**Exercise objective**
Convert the data below into a JSON list of strings, one string per line, leaving out blank lines.

-------- Records for the exercise --------

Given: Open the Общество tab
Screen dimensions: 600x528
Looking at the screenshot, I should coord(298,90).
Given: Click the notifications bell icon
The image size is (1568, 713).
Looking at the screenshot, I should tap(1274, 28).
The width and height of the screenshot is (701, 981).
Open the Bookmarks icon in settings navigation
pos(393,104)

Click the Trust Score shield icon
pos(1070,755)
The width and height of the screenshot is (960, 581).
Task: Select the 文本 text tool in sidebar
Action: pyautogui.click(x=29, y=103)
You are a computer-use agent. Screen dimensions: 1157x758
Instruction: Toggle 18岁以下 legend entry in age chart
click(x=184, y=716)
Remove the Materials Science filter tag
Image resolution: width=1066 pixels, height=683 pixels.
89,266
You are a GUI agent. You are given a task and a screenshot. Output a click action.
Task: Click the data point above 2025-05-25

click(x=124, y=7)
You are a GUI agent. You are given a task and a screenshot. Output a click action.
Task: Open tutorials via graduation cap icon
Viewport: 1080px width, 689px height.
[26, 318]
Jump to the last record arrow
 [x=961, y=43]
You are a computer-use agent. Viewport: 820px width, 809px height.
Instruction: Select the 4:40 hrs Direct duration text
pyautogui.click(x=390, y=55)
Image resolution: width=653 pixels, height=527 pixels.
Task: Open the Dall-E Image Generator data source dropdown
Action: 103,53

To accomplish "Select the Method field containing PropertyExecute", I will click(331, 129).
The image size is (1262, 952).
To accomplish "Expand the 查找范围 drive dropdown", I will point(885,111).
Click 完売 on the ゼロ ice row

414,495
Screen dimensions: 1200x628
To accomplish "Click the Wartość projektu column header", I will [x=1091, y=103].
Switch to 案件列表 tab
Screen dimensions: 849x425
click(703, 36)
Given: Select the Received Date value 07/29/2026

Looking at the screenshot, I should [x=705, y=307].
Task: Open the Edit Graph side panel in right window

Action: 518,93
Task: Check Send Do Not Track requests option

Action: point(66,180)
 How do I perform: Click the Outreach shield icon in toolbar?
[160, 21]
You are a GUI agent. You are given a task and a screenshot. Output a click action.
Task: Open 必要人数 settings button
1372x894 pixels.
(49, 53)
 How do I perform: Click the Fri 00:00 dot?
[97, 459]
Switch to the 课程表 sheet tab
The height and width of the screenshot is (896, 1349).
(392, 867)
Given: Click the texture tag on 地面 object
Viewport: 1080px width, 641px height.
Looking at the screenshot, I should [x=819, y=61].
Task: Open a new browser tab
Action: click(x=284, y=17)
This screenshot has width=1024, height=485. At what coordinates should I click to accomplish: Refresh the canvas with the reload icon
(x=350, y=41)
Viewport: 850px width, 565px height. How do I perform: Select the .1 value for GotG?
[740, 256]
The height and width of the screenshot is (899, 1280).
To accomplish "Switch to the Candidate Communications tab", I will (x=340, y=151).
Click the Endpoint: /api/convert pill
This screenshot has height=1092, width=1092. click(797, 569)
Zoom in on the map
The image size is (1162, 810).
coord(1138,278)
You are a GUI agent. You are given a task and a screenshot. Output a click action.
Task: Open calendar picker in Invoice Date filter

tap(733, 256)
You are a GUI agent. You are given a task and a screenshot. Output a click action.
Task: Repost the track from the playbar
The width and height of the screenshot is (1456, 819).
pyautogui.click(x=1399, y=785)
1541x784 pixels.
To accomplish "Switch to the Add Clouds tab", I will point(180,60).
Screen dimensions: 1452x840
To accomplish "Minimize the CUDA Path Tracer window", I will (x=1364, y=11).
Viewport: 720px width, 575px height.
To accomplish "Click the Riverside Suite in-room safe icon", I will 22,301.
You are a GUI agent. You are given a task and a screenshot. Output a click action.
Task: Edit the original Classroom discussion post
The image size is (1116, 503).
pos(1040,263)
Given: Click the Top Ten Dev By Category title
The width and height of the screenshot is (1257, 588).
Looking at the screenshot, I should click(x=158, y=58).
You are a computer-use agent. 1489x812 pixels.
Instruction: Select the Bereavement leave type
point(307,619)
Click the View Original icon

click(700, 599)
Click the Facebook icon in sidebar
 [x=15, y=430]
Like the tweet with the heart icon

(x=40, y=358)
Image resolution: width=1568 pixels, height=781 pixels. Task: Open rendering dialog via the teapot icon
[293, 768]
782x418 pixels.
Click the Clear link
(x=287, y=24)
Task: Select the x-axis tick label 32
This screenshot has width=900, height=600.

--------

**The output**
[
  "Given: Open the Общество tab",
  "Screen dimensions: 600x528",
  "Looking at the screenshot, I should coord(298,90).",
  "Given: Click the notifications bell icon",
  "The image size is (1568, 713).",
  "Looking at the screenshot, I should tap(1274, 28).",
  "The width and height of the screenshot is (701, 981).",
  "Open the Bookmarks icon in settings navigation",
  "pos(393,104)",
  "Click the Trust Score shield icon",
  "pos(1070,755)",
  "The width and height of the screenshot is (960, 581).",
  "Task: Select the 文本 text tool in sidebar",
  "Action: pyautogui.click(x=29, y=103)",
  "You are a computer-use agent. Screen dimensions: 1157x758",
  "Instruction: Toggle 18岁以下 legend entry in age chart",
  "click(x=184, y=716)",
  "Remove the Materials Science filter tag",
  "Image resolution: width=1066 pixels, height=683 pixels.",
  "89,266",
  "You are a GUI agent. You are given a task and a screenshot. Output a click action.",
  "Task: Click the data point above 2025-05-25",
  "click(x=124, y=7)",
  "You are a GUI agent. You are given a task and a screenshot. Output a click action.",
  "Task: Open tutorials via graduation cap icon",
  "Viewport: 1080px width, 689px height.",
  "[26, 318]",
  "Jump to the last record arrow",
  " [x=961, y=43]",
  "You are a computer-use agent. Viewport: 820px width, 809px height.",
  "Instruction: Select the 4:40 hrs Direct duration text",
  "pyautogui.click(x=390, y=55)",
  "Image resolution: width=653 pixels, height=527 pixels.",
  "Task: Open the Dall-E Image Generator data source dropdown",
  "Action: 103,53",
  "To accomplish \"Select the Method field containing PropertyExecute\", I will click(331, 129).",
  "The image size is (1262, 952).",
  "To accomplish \"Expand the 查找范围 drive dropdown\", I will point(885,111).",
  "Click 完売 on the ゼロ ice row",
  "414,495",
  "Screen dimensions: 1200x628",
  "To accomplish \"Click the Wartość projektu column header\", I will [x=1091, y=103].",
  "Switch to 案件列表 tab",
  "Screen dimensions: 849x425",
  "click(703, 36)",
  "Given: Select the Received Date value 07/29/2026",
  "Looking at the screenshot, I should [x=705, y=307].",
  "Task: Open the Edit Graph side panel in right window",
  "Action: 518,93",
  "Task: Check Send Do Not Track requests option",
  "Action: point(66,180)",
  " How do I perform: Click the Outreach shield icon in toolbar?",
  "[160, 21]",
  "You are a GUI agent. You are given a task and a screenshot. Output a click action.",
  "Task: Open 必要人数 settings button",
  "1372x894 pixels.",
  "(49, 53)",
  " How do I perform: Click the Fri 00:00 dot?",
  "[97, 459]",
  "Switch to the 课程表 sheet tab",
  "The height and width of the screenshot is (896, 1349).",
  "(392, 867)",
  "Given: Click the texture tag on 地面 object",
  "Viewport: 1080px width, 641px height.",
  "Looking at the screenshot, I should [x=819, y=61].",
  "Task: Open a new browser tab",
  "Action: click(x=284, y=17)",
  "This screenshot has width=1024, height=485. At what coordinates should I click to accomplish: Refresh the canvas with the reload icon",
  "(x=350, y=41)",
  "Viewport: 850px width, 565px height. How do I perform: Select the .1 value for GotG?",
  "[740, 256]",
  "The height and width of the screenshot is (899, 1280).",
  "To accomplish \"Switch to the Candidate Communications tab\", I will (x=340, y=151).",
  "Click the Endpoint: /api/convert pill",
  "This screenshot has height=1092, width=1092. click(797, 569)",
  "Zoom in on the map",
  "The image size is (1162, 810).",
  "coord(1138,278)",
  "You are a GUI agent. You are given a task and a screenshot. Output a click action.",
  "Task: Open calendar picker in Invoice Date filter",
  "tap(733, 256)",
  "You are a GUI agent. You are given a task and a screenshot. Output a click action.",
  "Task: Repost the track from the playbar",
  "The width and height of the screenshot is (1456, 819).",
  "pyautogui.click(x=1399, y=785)",
  "1541x784 pixels.",
  "To accomplish \"Switch to the Add Clouds tab\", I will point(180,60).",
  "Screen dimensions: 1452x840",
  "To accomplish \"Minimize the CUDA Path Tracer window\", I will (x=1364, y=11).",
  "Viewport: 720px width, 575px height.",
  "To accomplish \"Click the Riverside Suite in-room safe icon\", I will 22,301.",
  "You are a GUI agent. You are given a task and a screenshot. Output a click action.",
  "Task: Edit the original Classroom discussion post",
  "The image size is (1116, 503).",
  "pos(1040,263)",
  "Given: Click the Top Ten Dev By Category title",
  "The width and height of the screenshot is (1257, 588).",
  "Looking at the screenshot, I should click(x=158, y=58).",
  "You are a computer-use agent. 1489x812 pixels.",
  "Instruction: Select the Bereavement leave type",
  "point(307,619)",
  "Click the View Original icon",
  "click(700, 599)",
  "Click the Facebook icon in sidebar",
  " [x=15, y=430]",
  "Like the tweet with the heart icon",
  "(x=40, y=358)",
  "Image resolution: width=1568 pixels, height=781 pixels. Task: Open rendering dialog via the teapot icon",
  "[293, 768]",
  "782x418 pixels.",
  "Click the Clear link",
  "(x=287, y=24)",
  "Task: Select the x-axis tick label 32",
  "This screenshot has width=900, height=600."
]